The N6-methyladenosine Modified EphA10 Promotes Prostate Cancer Progression by Activating the ERK/AKT Pathway.

Prostate cancer (PCa) is highly aggressive and poses significant threats to health. Investigating the molecular regulatory mechanisms that potentially inhibit tumor progression is essential to identifying valuable target genes for therapeutic intervention. Bioinformatics techniques were employed to explore potential key target genes. siRNA interference was used to construct gene knockdown cell models. Dot blot and MeRIP-qPCR techniques are utilized to investigate the overall N6-methyladenosine (m6A) methylation levels of the target gene. qRT-PCR was used to evaluate the mRNA expression levels of the genes, while Western blotting analysis was performed to detect the protein expression levels of the target genes. The results from bioinformatics, Western blotting and qRT-PCR demonstrate that EphA10 is significantly overexpressed in PCa, highlighting its potential as a target gene for PCa.

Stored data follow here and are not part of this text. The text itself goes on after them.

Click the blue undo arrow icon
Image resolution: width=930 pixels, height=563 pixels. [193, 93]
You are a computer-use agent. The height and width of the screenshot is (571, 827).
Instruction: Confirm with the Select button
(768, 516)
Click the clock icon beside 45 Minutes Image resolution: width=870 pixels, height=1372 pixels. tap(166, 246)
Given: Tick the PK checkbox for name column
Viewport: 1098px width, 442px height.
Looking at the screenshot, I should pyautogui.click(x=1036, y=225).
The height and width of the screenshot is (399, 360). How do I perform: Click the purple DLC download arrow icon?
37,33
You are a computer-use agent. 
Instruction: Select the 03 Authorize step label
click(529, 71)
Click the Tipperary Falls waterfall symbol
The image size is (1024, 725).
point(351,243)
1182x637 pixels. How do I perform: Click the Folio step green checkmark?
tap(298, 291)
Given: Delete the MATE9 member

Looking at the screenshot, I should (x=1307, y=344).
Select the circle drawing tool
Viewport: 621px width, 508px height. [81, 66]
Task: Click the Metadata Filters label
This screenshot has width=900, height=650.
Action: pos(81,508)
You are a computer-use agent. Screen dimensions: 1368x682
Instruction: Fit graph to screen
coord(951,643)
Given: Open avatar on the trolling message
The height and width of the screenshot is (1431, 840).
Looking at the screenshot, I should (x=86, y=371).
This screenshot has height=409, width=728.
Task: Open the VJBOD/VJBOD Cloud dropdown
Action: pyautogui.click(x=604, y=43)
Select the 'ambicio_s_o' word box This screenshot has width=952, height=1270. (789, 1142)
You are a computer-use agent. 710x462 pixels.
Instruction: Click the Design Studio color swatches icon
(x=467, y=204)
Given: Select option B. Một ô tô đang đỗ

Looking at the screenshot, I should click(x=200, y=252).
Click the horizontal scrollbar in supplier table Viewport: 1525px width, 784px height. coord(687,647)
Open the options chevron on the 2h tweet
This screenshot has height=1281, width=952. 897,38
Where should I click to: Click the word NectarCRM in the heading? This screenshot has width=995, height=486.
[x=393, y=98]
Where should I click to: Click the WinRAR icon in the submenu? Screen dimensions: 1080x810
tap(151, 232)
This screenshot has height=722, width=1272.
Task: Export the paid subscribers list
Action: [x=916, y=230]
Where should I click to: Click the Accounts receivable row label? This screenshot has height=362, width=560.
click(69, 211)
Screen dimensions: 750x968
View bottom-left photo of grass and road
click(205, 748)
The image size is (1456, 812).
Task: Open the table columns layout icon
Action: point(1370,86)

Mechanistically, EphA10 mRNA undergoes m6A modification mediated by RBM15B, which enhances its stability and expression. YTHDF1 has been identified as an m6A reader for EphA10, promoting its stability and expression in an m6A-dependent manner. Furthermore, the study reveals that m6A-modified EphA10 accelerates PCa cell proliferation, invasion, and migration by activating the ERK/AKT signaling pathway. Our findings suggest that PCa stabilizes the m6A methylation of EphA10, thereby sustaining the activation of the ERK/AKT signaling pathway and accelerating cancer progression. Targeting EphA10, or the m6A methylation "writer" and "reader" proteins involved in its regulation, to inhibit this methylation process could represent a promising therapeutic strategy for PCa.